En cause? Sa situation familiale plutôt cocasse. L'homme affirme en effet être le père de pas moins de 33 enfants, écrit le rédacteur russe. Tous ces bambins seraient nés de dizaines de femmes différentes.
Loin d'être un concours de circonstances, une telle organisation familiale semble voulue et assumée. «Après avoir donné naissance à son premier enfant à l'âge de 42 ans, il a engendré 33 enfants en 18 ans d'un labeur démographique exténuant», écrit le reporter.
Le journal raconte cette réalité en oscillant entre étonnement, fascination et mise en perspective de cette «situation» à travers la crise démographique qui sévit en Russie, et la présente même comme une potentielle réponse à cette dernière.
Car ce n'est plus un secret pour personne: la natalité est l'un des grands chevaux de bataille de Poutine. Ainsi, un tel reportage s'inscrit dans un contexte bien précis: «en 2024, le taux de natalité a atteint son plus bas niveau depuis 25 ans», comme l'expliquent nos confrères du service public.
Ce qui a poussé le Kremlin à miser sur deux axes — incitatif et répressif — pour repeupler le pays: incitations financières (limitées) dès le deuxième enfant, mais aussi et surtout une politique idéologique répressive, promouvant les «valeurs traditionnelles» tout en restreignant certains droits et modes de vie, comme ceux des personnes LGBTQIA+, ou des femmes qui ont choisi de ne pas procréer.
Un cadre «structuré»
Ainsi, cet ancien boxeur devenu homme d’affaires et figure locale influente a décidé de s'emparer plutôt personnellement au Mal du siècle qui sévit dans son pays.

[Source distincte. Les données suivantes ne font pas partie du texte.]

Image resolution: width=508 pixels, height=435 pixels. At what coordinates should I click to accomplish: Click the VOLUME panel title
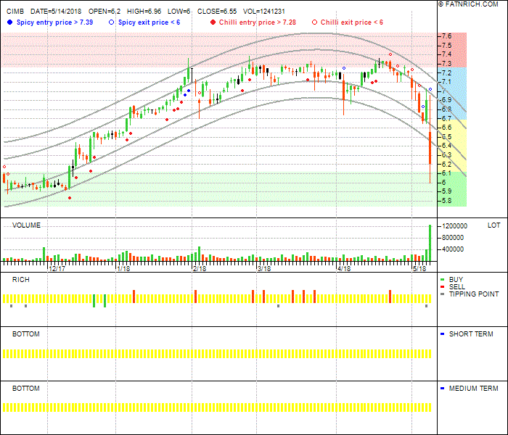[26, 225]
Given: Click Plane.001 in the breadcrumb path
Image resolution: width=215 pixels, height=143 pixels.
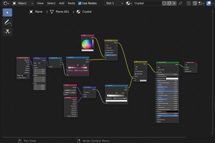Looking at the screenshot, I should [x=62, y=12].
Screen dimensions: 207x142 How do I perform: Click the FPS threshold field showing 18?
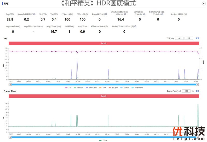point(179,38)
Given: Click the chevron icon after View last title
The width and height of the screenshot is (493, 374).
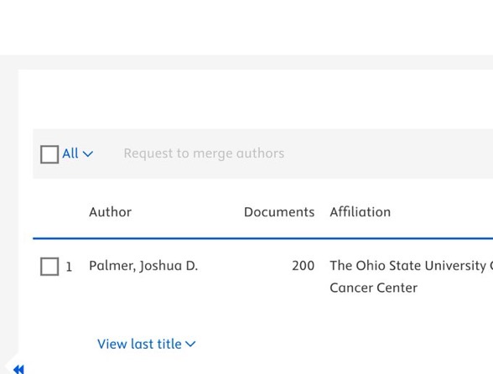Looking at the screenshot, I should tap(190, 344).
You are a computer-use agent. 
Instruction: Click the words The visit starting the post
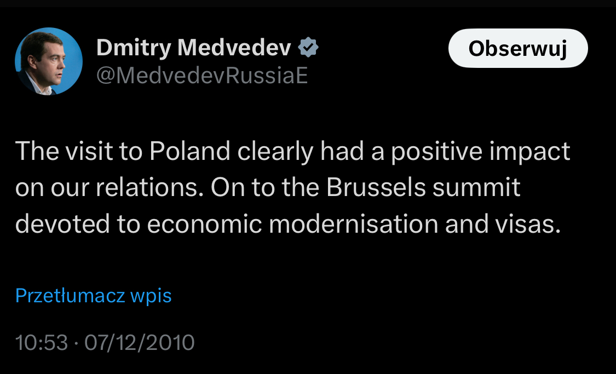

Mikhaïtch explique proposer à ses (nombreuses) compagnes un cadre structuré: logement, soutien financier et prise en charge des enfants. Il dit que certaines femmes viendraient à lui par elles mêmes, attirées par cette sécurité matérielle, dans une société russe que le maire décrit comme marquée par une pénurie d’hommes «responsables». Et il ne voit pas où serait le problème.
Le reportage insiste sur son rôle de «père impliqué», qui «dit se souvenir du prénom de chacun de ses enfants», et décrit un modèle présenté comme presque pragmatique face au déclin des naissances.
S'il ne se cache pas de la controverse qu'il révèle, l'article oscille entre ton critique et fasciné. On s'y demande notamment s'«il s'agit d'un harem à la russe ou du salut du pays». En filigrane, une élue russe interrogée dénonce tout de même une atteinte à la «famille traditionnelle».